Serving the model locally is great for testing purposes, but it is not sufficient for production. In this chapter, you will learn how to build and publish the model with BentoML and Docker.

This will allow to share the model with others and deploy it on a Kubernetes in a later chapter.

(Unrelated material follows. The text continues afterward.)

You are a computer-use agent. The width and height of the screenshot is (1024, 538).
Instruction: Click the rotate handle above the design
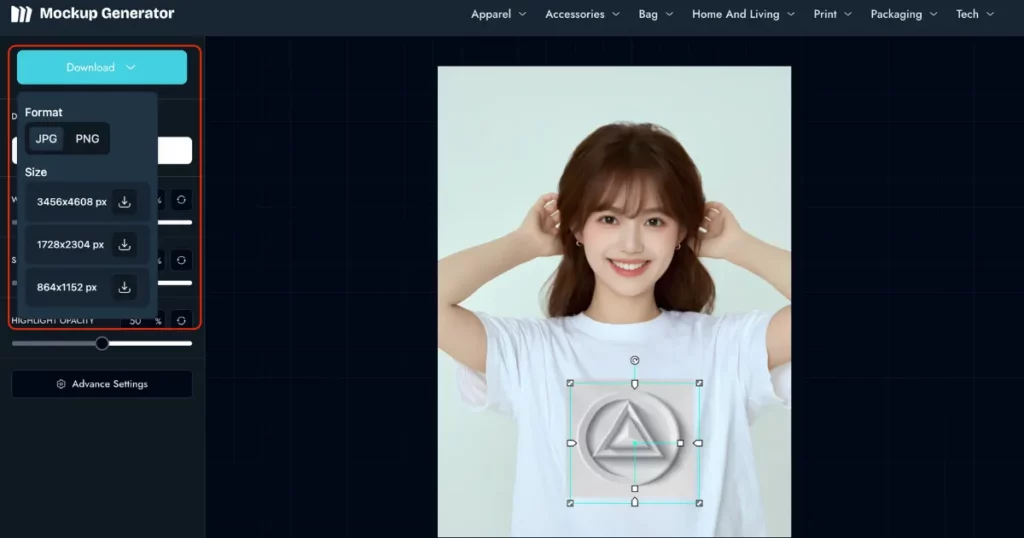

In this chapter, you will learn how to:

  1. Create a BentoML model artifact
  2. Containerize the model artifact with BentoML and Docker
  3. Test the containerized model artifact by serving it locally with Docker
  4. Create a container registry that will serve as your model registry
  5. Publish the containerized model artifact Docker image to the container registry

The following diagram illustrates the control flow of the experiment at the end of this chapter:

flowchart TB
    dot_dvc[(.dvc)] <-->|dvc pull
                         dvc push| s3_storage[(S3 Storage)]
    dot_git[(.git)] <-->|git pull
                         git push| gitGraph[Git Remote]
    workspaceGraph <-....-> dot_git
    data[data/raw]
    subgraph cacheGraph[CACHE]
        dot_dvc
        dot_git
        bento_artifact[(Containerized
                        artifact)]
    end
    subgraph remoteGraph[REMOTE]
        s3_storage
        subgraph gitGraph[Git Remote]
            action[Action] <--> |...|repository[(Repository)]
        end
        registry[(Container
                  registry)]
    end
    subgraph workspaceGraph[WORKSPACE]
        data --> code[*.py]
        subgraph dvcGraph["dvc.yaml"]
            code
        end
        params[params.yaml] -.- code
        code <--> bento_model[classifier.bentomodel]
        subgraph bentoGraph[bentofile.yaml]
            bento_model
            serve[serve.py] <--> bento_model
            fastapi[FastAPI] <--> |bento serve|serve
        end

        bentoGraph -->|bento build
                       bento containerize| bento_artifact
        bento_model <-.-> dot_dvc
        bento_artifact -->|docker tag
                           docker push| registry
    end
    subgraph browserGraph[BROWSER]
        localhost <--> |docker run|bento_artifact
        localhost <--> |bento serve| fastapi
    end

    style workspaceGraph opacity:0.4,color:#7f7f7f80
    style dvcGraph opacity:0.4,color:#7f7f7f80
    style cacheGraph opacity:0.4,color:#7f7f7f80
    style data opacity:0.4,color:#7f7f7f80
    style dot_git opacity:0.4,color:#7f7f7f80
    style dot_dvc opacity:0.4,color:#7f7f7f80
    style code opacity:0.4,color:#7f7f7f80
    style serve opacity:0.4,color:#7f7f7f80
    style bento_model opacity:0.4,color:#7f7f7f80
    style fastapi opacity:0.4,color:#7f7f7f80
    style params opacity:0.4,color:#7f7f7f80
    style s3_storage opacity:0.4,color:#7f7f7f80
    style repository opacity:0.4,color:#7f7f7f80
    style action opacity:0.4,color:#7f7f7f80
    style remoteGraph opacity:0.4,color:#7f7f7f80
    style gitGraph opacity:0.4,color:#7f7f7f80
    linkStyle 0 opacity:0.4,color:#7f7f7f80
    linkStyle 1 opacity:0.4,color:#7f7f7f80
    linkStyle 2 opacity:0.4,color:#7f7f7f80
    linkStyle 3 opacity:0.4,color:#7f7f7f80
    linkStyle 4 opacity:0.4,color:#7f7f7f80
    linkStyle 5 opacity:0.4,color:#7f7f7f80
    linkStyle 6 opacity:0.4,color:#7f7f7f80
    linkStyle 7 opacity:0.4,color:#7f7f7f80
    linkStyle 8 opacity:0.4,color:#7f7f7f80

    linkStyle 10 opacity:0.4,color:#7f7f7f80

Steps

Create a BentoML model artifact

A BentoML model artifact (called "Bento" in the documentation) packages your model, code, and environment dependencies into a single file. It is the standard format for saving and sharing ML models.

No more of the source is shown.